Scalability Basics — Quick autoscaling guide - Programming for Machine Learning and Business

Business framing: Plan for elasticity: scale up when demand rises and scale down to control costs. This short helper shows how to think about autoscaling choices and instance counts; it’s runnable in the browser.

Quick autoscaling recommender¶

MCQ¶

Q: Which autoscaling option is best for sudden, short-lived bursts with low baseline traffic?
- A) Large VM fleet
- B) Serverless functions with a queue
- C) Stateful single-instance database
- (Answer: B)

Exercises¶

Extend autoscale_recommend to suggest a cool_down period and explain why cooldown matters.
Implement a small estimate_cost() helper that returns rough relative cost (low/medium/high) for serverless vs VM choices.
(Stretch) Add a warm_pool flag and prefer warm instances when startup latency is critical.

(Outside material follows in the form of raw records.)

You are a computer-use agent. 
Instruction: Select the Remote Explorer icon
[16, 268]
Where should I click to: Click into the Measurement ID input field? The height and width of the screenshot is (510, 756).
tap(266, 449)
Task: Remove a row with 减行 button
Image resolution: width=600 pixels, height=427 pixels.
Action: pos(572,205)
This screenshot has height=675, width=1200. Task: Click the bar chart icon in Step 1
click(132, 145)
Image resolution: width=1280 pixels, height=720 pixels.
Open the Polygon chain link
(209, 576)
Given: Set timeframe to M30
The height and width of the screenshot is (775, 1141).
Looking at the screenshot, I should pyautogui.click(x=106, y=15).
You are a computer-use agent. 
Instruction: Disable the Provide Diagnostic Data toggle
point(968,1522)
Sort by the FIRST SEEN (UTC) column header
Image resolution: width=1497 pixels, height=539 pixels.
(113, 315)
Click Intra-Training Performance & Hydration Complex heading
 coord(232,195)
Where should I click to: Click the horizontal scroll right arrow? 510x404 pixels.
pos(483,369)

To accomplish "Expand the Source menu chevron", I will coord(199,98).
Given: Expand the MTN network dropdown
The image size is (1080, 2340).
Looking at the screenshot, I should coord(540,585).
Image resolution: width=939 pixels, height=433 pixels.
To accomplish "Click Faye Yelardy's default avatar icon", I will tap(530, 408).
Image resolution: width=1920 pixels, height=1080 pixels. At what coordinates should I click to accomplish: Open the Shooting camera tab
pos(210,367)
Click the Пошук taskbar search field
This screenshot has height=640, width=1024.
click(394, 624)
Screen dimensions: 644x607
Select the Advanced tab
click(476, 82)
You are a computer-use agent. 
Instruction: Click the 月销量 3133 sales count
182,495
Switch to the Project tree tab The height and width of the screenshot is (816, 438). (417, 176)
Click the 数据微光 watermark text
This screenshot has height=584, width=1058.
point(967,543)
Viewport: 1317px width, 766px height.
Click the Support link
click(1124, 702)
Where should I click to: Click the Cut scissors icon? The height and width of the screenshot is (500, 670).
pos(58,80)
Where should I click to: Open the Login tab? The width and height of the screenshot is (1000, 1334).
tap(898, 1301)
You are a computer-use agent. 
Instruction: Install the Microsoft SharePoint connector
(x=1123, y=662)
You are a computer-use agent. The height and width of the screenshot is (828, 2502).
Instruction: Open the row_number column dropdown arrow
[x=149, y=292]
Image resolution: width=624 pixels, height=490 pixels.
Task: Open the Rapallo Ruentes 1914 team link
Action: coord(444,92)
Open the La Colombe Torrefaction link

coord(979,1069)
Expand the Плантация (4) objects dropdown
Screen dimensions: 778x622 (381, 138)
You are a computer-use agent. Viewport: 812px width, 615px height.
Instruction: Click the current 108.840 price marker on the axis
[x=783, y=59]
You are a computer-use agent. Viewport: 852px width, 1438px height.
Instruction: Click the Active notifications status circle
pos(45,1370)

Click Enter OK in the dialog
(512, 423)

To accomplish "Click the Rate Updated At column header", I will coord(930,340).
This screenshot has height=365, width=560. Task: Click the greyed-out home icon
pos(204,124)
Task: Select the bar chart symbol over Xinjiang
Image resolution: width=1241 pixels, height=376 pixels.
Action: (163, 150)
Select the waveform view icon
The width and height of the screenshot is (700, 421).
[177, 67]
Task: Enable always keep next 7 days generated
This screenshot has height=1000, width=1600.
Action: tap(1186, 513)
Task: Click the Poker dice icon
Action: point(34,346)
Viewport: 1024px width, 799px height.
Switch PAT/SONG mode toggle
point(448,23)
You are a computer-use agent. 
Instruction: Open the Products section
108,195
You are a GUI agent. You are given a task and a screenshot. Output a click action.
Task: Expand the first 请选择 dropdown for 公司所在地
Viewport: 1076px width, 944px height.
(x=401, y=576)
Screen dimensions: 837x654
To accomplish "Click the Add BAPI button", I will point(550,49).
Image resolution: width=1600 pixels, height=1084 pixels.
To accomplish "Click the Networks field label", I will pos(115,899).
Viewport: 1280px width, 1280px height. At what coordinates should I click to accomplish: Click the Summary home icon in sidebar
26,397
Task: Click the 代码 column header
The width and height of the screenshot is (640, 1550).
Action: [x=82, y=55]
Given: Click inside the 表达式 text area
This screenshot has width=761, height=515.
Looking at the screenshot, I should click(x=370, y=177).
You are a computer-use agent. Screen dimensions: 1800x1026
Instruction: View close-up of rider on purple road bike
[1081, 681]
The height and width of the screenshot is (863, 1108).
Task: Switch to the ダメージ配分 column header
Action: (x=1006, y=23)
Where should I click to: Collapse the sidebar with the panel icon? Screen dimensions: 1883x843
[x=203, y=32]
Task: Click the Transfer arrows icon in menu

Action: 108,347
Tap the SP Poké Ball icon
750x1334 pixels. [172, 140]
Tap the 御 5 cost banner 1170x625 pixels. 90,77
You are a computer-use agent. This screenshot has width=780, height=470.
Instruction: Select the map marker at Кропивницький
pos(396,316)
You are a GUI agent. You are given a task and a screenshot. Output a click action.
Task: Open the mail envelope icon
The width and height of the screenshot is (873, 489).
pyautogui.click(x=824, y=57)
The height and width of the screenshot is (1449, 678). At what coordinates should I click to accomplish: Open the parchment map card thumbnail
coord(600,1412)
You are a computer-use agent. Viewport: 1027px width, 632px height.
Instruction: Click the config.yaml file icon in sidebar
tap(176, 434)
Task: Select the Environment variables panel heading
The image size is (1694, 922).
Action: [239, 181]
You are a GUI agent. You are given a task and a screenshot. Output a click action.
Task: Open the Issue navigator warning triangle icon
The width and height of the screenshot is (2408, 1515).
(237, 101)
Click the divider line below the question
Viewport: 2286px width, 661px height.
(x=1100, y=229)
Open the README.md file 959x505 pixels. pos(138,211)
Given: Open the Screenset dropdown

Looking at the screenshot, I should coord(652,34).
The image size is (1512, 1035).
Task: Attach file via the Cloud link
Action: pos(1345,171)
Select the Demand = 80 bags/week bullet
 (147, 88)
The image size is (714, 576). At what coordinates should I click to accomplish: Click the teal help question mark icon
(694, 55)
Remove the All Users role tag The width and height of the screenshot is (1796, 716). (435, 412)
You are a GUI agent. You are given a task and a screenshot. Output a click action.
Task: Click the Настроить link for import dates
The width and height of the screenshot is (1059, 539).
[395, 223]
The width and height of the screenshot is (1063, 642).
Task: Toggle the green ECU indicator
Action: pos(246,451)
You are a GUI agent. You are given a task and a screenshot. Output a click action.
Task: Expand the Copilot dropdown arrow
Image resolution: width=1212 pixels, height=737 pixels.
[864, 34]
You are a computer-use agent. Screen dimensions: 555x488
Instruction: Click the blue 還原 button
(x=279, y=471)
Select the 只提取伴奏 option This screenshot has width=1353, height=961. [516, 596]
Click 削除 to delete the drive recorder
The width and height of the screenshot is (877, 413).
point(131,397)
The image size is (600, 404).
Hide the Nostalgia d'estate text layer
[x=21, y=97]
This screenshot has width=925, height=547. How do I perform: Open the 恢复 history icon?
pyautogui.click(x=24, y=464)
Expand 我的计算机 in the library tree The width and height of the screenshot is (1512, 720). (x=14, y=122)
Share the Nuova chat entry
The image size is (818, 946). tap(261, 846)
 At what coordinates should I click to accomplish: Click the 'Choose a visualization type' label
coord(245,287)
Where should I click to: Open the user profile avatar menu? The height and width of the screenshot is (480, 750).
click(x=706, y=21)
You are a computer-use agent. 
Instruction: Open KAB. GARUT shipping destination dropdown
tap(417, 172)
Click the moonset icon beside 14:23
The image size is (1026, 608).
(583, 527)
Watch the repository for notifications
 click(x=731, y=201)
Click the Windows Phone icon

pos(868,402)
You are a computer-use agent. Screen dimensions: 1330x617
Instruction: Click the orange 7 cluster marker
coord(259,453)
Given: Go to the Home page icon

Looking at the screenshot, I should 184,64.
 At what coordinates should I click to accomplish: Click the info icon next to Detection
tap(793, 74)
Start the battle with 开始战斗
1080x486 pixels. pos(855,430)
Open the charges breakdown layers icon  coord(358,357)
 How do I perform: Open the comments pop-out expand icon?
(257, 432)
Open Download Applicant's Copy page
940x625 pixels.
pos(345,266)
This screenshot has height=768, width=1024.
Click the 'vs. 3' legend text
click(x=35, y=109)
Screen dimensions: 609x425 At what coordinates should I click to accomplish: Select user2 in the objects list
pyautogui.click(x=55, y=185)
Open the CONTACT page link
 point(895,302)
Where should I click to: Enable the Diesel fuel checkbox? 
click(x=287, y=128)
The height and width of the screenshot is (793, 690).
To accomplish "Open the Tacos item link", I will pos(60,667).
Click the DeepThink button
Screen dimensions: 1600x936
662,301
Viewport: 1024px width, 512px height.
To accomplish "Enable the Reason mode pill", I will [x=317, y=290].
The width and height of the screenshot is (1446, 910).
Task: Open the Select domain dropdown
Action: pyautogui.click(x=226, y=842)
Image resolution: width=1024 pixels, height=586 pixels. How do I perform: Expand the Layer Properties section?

Notes: Inserted cells are intentionally small and deterministic for Pyodide. Existing explanations and diagrams remain below.

Scalability Basics¶

A system is scalable when growth in users, requests, or data does not immediately turn into outages, unacceptable latency, or runaway costs.

Business Framing¶

Imagine you built a recommendation tool for an e-commerce team. It works perfectly with 500 daily users. Then a marketing campaign drives 50,000 users in one afternoon.

If the system slows down or crashes, the model is not the problem anymore. The architecture is.

What Scalability Really Means¶

Scalability is the ability to grow capacity in a controlled way. That can involve:

serving more requests per second
storing more data
processing more background jobs
keeping response times stable as usage grows
increasing throughput without rewriting the whole product

Common Scaling Strategies¶

Strategy	Description	Good for
Vertical scaling	Make one machine stronger	quick fixes, small systems
Horizontal scaling	Add more machines or instances	web apps, APIs, stateless services
Caching	Reuse expensive results	dashboards, repeated reads, model outputs
Queueing	Process work asynchronously	emails, report generation, batch inference
Database optimization	Indexing, partitioning, replication	heavy read/write workloads
CDN and edge delivery	Move content closer to users	static assets, global access

Traffic Spike Anatomy¶

This shows a key principle: not every scaling problem should be solved in the same place.

If request routing is overloaded, add a load balancer.
If repeated reads are slow, add caching.
If slow tasks block the app, move them to a queue.
If the database is the bottleneck, tune schema or add replicas.

Throughput vs Latency¶

These two ideas are related but not identical:

Throughput is how much work the system completes in a period of time.
Latency is how long one request takes.

A system can have high throughput and still feel slow if each user waits too long.

Interactive Capacity Planner¶

Signs Your System Does Not Scale Yet¶

Symptom	Likely issue
CPU jumps to 100% during promotions	too few app instances or inefficient code
Database locks and slow queries	missing indexes or poor schema design
Background jobs pile up	not enough workers or no queue visibility
Same data queried repeatedly	cache is missing or misused
Costs rise faster than traffic	poor resource sizing or always-on overprovisioning

Mini Quiz¶

Practice Prompt¶

Suppose a financial dashboard serves 2,000 users at 9 a.m. and only 100 users at noon. Which parts of the system would you scale elastically, and which parts would you keep stable for consistency and security?

Takeaway¶

Scalability is not one feature or one cloud service. It is a collection of design decisions that make growth predictable instead of painful.